G.R. No. 214148, February 6, 2023,
♦ Decision, M Lopez, [J]
♦ Concurring Opinion, Lazaro-Javier, [J]

SECOND DIVISION

[ G.R. No. 214148, February 06, 2023 ]

PHILLIPS SEAFOOD PHILIPPINES CORPORATION, PETITIONER, VS. TUNA PROCESSORS, INC., RESPONDENT.

CONCURRENCE

LAZARO-JAVIER, J.:

I concur with Justice Mario V. Lopez on his ponencia to grant the present Petition. I humbly opine, as the ponencia does, that there was no patent infringement committed by petitioner Phillips Seafood Philippines Corporation of Patent No. I-31138 entitled "Method for Curing Fish and Meat by Extra Low Temperature Smoking" owned by respondent Tuna Processors, Inc.

Antecedents

Respondent's predecessor-in-interest Kanemitsu Yamaoka (Yamaoka) is one of the patentees of Philippine Patent No. I-31138. The independent claim of Patent No. I-31138 is the process of curing tuna meat by exposing it to filtered smoke cooled in a cooling unit to between 0° and 5°C, while retaining ingredients exerting highly preservative and sterilizing effects.
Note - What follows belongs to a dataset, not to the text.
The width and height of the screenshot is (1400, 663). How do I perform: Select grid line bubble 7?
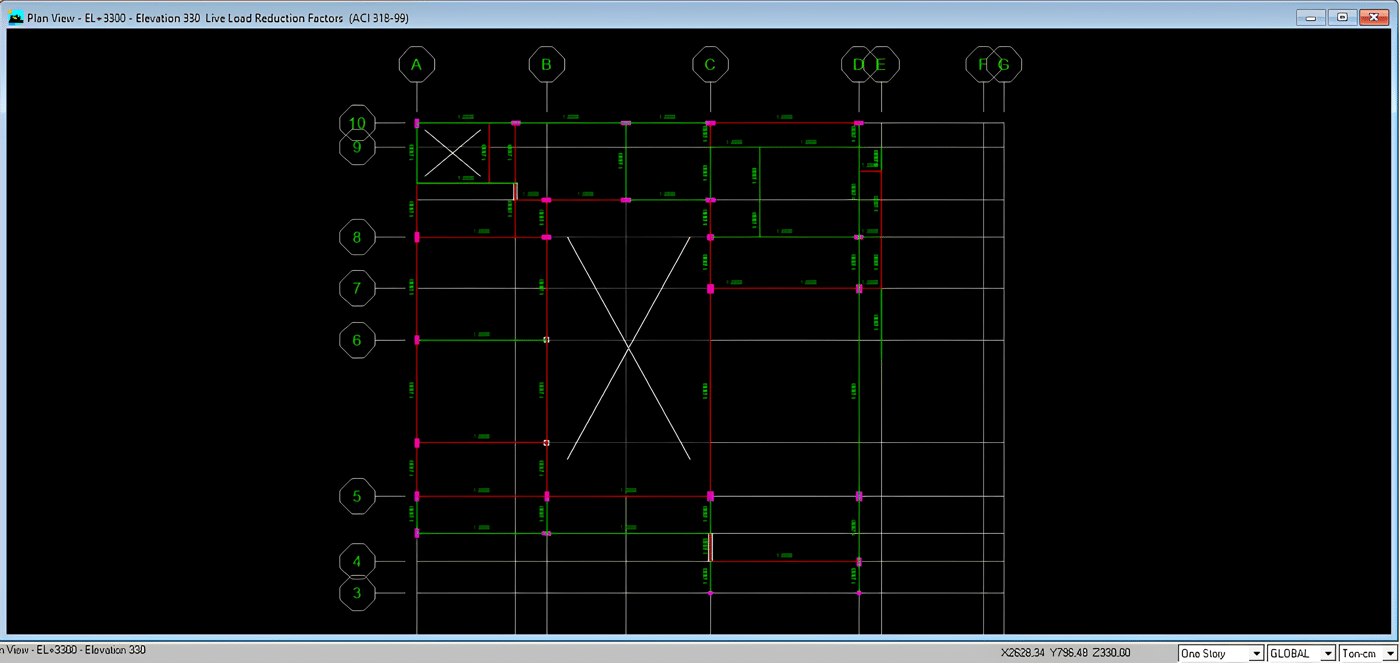point(357,289)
On May 5, 2003, Yamaoka filed an administrative complaint for patent infringement and preliminary injunction with prayer for the issuance of a temporary restraining order against petitioner before the Intellectual Property Office's (IPO) Bureau of Legal Affairs. He alleged that petitioner appropriated their patented process in curing its tuna products. Petitioner denied infringing Patent No. I-31138 as its process does not require a cooling unit because the filtered smoke is only allowed to cool to ambient temperature before it is injected directly into the tuna meat.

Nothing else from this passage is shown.